▸ **To be done**
Turn the rows into a numbered list with blank lines omitted, starting at the first line of the rows and stopping after the line containing "Action: 227,143".

▸ **Extracted material**
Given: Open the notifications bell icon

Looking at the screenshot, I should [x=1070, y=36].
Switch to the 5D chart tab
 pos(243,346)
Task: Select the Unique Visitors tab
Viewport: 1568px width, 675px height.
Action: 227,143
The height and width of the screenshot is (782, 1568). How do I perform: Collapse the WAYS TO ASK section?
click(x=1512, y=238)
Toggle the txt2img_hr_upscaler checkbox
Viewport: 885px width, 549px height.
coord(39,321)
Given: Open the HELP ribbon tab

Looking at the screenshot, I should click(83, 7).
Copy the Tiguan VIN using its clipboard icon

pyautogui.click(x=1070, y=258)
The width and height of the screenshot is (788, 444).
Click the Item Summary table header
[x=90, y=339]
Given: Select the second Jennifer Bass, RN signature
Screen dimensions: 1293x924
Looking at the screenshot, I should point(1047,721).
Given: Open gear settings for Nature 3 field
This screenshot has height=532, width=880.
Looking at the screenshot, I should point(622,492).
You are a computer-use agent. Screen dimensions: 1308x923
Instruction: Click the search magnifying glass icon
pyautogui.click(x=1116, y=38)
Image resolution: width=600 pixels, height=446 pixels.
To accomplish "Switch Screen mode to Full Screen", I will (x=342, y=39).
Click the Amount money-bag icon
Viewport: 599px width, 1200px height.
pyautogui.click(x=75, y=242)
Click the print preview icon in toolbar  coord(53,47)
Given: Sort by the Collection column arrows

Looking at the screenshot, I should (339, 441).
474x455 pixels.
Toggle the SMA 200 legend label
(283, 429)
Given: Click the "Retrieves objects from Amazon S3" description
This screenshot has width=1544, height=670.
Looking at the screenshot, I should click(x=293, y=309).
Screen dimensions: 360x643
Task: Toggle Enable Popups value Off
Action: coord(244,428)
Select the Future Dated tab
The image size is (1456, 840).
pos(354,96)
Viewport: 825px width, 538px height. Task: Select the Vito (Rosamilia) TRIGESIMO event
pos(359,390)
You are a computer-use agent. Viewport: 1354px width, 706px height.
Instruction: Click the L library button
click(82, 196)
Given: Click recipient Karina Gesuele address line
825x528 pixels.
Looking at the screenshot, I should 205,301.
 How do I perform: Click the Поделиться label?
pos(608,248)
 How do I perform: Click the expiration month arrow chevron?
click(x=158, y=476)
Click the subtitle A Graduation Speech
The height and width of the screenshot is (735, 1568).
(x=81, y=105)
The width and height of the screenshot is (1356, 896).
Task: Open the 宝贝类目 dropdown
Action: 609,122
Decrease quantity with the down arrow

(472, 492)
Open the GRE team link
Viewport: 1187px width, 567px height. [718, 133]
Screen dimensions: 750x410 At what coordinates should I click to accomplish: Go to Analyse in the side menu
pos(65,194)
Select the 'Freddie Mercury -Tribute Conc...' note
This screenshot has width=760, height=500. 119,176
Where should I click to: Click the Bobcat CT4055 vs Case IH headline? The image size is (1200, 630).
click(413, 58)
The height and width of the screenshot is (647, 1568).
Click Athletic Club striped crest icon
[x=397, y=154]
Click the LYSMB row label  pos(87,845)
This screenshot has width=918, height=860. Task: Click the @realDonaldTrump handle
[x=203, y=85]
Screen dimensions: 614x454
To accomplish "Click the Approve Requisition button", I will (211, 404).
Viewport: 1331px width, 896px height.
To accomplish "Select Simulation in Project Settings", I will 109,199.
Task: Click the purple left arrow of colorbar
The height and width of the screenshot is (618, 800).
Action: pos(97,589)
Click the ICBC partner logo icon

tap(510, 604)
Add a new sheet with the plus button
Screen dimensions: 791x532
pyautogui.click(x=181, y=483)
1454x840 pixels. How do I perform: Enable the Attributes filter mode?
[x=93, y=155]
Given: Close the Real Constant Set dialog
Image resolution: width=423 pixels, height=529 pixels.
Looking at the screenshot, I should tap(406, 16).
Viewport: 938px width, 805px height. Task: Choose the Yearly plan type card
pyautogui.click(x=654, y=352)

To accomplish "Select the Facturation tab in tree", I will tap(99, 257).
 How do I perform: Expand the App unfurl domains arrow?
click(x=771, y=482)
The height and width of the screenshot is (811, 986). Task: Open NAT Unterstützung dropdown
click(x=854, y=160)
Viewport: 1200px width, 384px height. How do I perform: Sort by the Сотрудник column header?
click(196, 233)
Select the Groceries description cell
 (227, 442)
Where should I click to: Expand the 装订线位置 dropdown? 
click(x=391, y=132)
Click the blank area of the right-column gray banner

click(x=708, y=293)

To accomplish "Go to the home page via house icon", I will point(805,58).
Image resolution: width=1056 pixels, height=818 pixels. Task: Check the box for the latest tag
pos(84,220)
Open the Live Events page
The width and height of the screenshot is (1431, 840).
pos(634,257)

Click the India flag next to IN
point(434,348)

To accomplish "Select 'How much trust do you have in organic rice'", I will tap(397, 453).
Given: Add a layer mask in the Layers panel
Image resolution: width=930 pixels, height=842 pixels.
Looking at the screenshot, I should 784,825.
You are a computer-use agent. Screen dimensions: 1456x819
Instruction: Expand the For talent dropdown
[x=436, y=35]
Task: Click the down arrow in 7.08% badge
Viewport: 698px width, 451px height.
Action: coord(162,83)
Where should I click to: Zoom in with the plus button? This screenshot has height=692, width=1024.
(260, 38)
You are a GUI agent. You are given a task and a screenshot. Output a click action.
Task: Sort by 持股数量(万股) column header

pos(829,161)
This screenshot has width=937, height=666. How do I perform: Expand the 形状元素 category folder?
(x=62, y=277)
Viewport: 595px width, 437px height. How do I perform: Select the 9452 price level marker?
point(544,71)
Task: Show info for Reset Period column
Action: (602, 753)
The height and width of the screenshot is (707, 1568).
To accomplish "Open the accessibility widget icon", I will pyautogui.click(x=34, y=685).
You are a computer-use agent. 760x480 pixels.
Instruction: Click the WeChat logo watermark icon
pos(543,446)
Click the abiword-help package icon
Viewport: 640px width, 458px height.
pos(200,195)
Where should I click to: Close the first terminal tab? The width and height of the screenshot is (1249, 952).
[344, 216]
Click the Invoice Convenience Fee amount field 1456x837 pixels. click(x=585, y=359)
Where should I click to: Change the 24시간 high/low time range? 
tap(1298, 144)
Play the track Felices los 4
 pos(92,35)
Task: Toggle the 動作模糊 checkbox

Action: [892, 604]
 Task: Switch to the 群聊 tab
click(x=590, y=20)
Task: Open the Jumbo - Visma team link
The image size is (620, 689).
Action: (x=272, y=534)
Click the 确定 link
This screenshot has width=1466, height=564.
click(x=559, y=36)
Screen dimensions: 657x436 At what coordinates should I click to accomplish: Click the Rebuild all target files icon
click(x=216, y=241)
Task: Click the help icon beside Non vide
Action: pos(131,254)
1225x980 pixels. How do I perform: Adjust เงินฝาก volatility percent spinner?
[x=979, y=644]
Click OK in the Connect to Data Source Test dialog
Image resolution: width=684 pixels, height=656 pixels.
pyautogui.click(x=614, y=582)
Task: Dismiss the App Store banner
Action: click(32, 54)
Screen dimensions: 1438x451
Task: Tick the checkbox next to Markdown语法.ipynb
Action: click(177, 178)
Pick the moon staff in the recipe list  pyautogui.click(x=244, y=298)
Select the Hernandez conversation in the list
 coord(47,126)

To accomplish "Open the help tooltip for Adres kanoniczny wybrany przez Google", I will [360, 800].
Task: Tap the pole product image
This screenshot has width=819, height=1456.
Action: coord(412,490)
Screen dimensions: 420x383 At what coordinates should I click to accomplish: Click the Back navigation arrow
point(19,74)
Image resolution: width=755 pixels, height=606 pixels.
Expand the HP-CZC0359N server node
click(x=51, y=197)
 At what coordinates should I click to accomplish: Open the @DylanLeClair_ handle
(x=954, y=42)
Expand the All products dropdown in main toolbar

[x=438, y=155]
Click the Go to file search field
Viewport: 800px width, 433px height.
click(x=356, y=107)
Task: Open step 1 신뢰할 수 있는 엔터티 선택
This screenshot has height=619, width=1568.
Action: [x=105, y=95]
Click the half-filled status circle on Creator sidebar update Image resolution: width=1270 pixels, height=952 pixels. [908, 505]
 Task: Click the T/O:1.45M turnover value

▸ **Written answer**
1. Given: Open the notifications bell icon
2. Looking at the screenshot, I should [x=1070, y=36].
3. Switch to the 5D chart tab
4.  pos(243,346)
5. Task: Select the Unique Visitors tab
6. Viewport: 1568px width, 675px height.
7. Action: 227,143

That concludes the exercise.